Rice farming Philippines Shutterstock
Filipino rice farmers are in dire straits, facing record low prices for their crops and little if no government subsidy. Meanwhile, private traders and corrupt government officials are reaping the rewards of their hard work. [Shutterstock photo]
And the theme of farmers drawing the short straw in the Philippine rice industry continues today.

Last month, government data showed farmgate prices of palay continues to decline just as harvest season begins this month. It is said that the farmgate price required for farmers to breakeven is Php14.50/kg but the quoted price for their crop currently stands at Php12.50-13.50/kg.

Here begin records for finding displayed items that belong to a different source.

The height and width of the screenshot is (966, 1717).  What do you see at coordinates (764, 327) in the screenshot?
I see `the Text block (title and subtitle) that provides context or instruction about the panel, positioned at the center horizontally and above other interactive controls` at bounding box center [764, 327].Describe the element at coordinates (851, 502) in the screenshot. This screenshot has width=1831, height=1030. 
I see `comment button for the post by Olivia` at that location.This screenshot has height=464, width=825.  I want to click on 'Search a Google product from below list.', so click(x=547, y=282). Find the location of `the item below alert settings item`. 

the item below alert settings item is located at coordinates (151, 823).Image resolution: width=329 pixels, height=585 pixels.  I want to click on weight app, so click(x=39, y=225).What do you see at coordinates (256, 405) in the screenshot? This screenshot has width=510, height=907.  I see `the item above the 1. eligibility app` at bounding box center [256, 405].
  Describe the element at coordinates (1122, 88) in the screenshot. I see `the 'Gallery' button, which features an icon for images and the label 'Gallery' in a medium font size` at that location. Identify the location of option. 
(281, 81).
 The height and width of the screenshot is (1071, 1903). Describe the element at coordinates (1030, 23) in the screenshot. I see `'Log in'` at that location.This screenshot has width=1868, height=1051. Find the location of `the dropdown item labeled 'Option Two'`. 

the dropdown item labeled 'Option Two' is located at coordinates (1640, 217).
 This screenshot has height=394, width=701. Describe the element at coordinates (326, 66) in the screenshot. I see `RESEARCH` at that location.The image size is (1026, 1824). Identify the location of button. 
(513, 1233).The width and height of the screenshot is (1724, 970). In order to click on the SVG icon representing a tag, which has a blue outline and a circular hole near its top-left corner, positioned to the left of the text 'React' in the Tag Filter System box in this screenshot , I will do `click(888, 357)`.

It is a sad indictment of our country that the producers of our staple crop are barely breaking-even, while the middlemen traders or the bureaucrats who are supposedly tasked of ensuring our rice industry thrives are making a killing from the rice trade.

This begs the question when it is said that rice is a cash crop in the Philippines does that pertain for the farmers who grow them or those who take advantage of those farmers?

Based on recent events, the only people benefiting from Filipinos’ love for rice are the unsavoury characters who skim a profit margin off the back of our farmers’ hard work.